Because of this, the MCSO must follow several specific steps to address the agency's disparate treatment of Latino residents, including regularly studying racial bias in deputies’ traffic stops and holding recurring community meetings to update the affected Latino community on the agency's progress. Penzone, who took office in 2017 after voters denied Arpaio a seventh term in the 2016 election, is now tasked with heading up these efforts.

As only Phoenix New Times reported last month, Penzone left the most recent meeting in Maryvale on October 15 early, before community members could ask him questions in the open forum period, a move that upset many audience members who were present. It was also a potential violation of a June 3 court order that requires him to participate and address concerns at all of these meetings.

Snow also criticized the data scientist from the research group CNA, which conducted the most recent traffic study for the MCSO. The scientist told community members last month that “the analysis was not able to uncover actual evidence of bias,” in contradiction with the study’s findings.

“That is a flat lie,” Snow said. “It is a misstatement to the Latino community members present.”

Snow acknowledged that the study, which found Latino and black residents of Maricopa County were more likely to be searched, ticketed, and arrested than other residents, didn’t establish the cause of these disparate outcomes.

“But that is a very different thing than saying there is no actual evidence of bias, because there is,” Snow said.

Snow also said he was tired of getting into “little matches” over whether bias did or did not exist within the MCSO. He said there was proof enough, according to what was mandated in the court order, that the sheriff needed to take action.

“The goal is to have a sheriff’s department that takes necessary and reasonable steps to investigate whether bias exists,” Snow said.

Brian Palmer, Penzone’s attorney, denied that the office was hostile to efforts to build trust with the Latino community. He said the CNA representative, who was not present at the status hearing, was merely using a different way to explain the data because she was a statistician.

“I disagree,” Snow said. “She’s a statistician. She knows better.”

Palmer also said Penzone only left the October community meeting early because members of the news media started to turn their attention onto him, and he didn’t want to be a distraction.

The basis for that claim is unclear. Though community members were publicly asking questions following a presentation shortly before Penzone left, none of them addressed themselves as members of the media.

“Those meetings are intended to communicate information relative to our progress and challenges with the order,” Penzone said when pressed by New Times about this after the hearing. “And if it’s solely about a small group of individuals wanting to point fingers at the sheriff and make accusations outside the Melendres order, it becomes a distraction.”

The sheriff could not point to which questions posed by the community at the meeting he was referring to, or speak to what concerns they raised that he considered politically motivated accusations.

“I think we’re going to go around in circles over this,” he told New Times when asked to clarify.

It’s possible the sheriff was referring to a question by Salvador Reza, a community member who was at the Maryvale meeting, about how many Latino residents arrested during traffic stops had been deported through the MCSO’s partnership with Immigration and Customs Enforcement. Penzone continues to allow the immigration agents inside Maricopa County jails to screen the citizenship status of all inmates.
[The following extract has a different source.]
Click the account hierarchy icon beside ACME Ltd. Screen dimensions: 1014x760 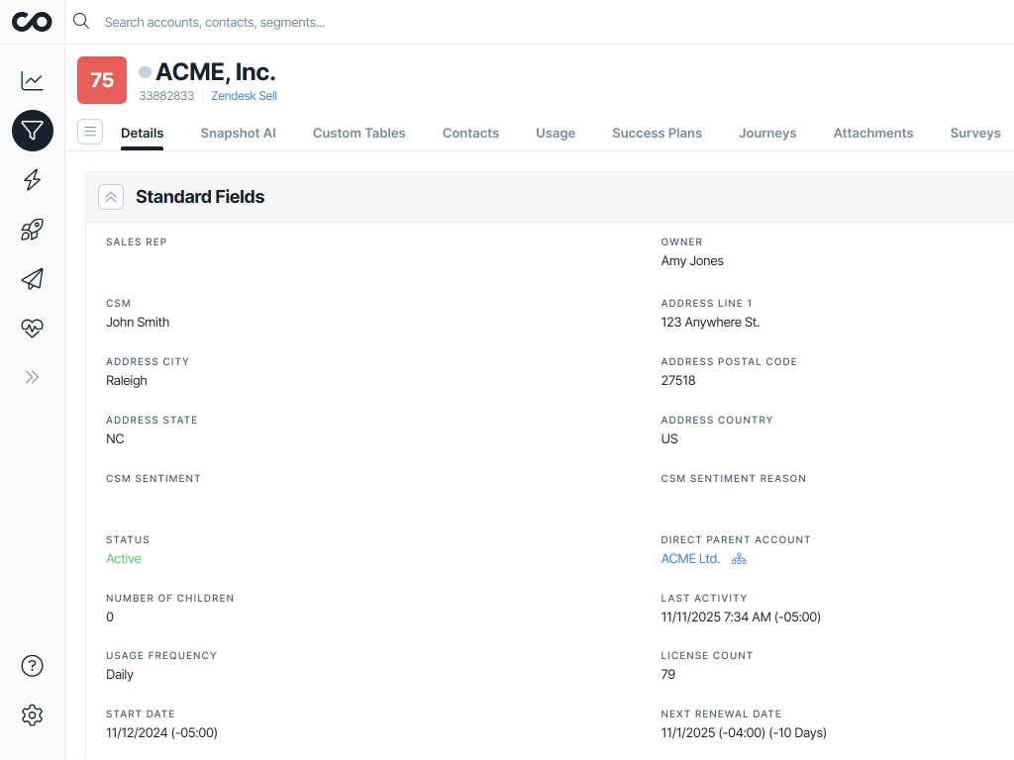(739, 558)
Reza said the cooperation with ICE also relates to Melendres, because it concerned MCSO’s findings that Latinos were more likely to be arrested during traffic stops. As disparity continues to exist, Latino community members are more likely to come in contact with ICE agents than their white peers. For community members who are undocumented, this can funnel deportation. “And how can you build trust with the community when you continue to allow ICE in your jails?” Reza asked Penzone at the October meeting.

In the end, Judge Snow told Penzone that the MCSO needed to do better, but didn’t motion to remove further control of Melendres efforts from the office to an outside monitor, or place Penzone in violation of the court order, as he threatened to do throughout the hearing.

“It was another scolding,” said Sylvia Herrera, an activist and a member of the Community Advisory Board, which was appointed to provide the sheriff's office with guidance on issues important to the Latino community. “But we’re seeing a pattern. Penzone’s being scolded, just as Arpaio was being scolded. But it reaches a point where you say, 'okay, the office is not following the order.'”

“I think the judge continues to have concerns over the outcomes that he’s seeing, and we’re working hard to get those things addressed,” Penzone said after the court hearing. “It’s going to probably take a high level of transparency, or just more detail about what we’re already doing. It’s a slow process, but we’ll stay the course.”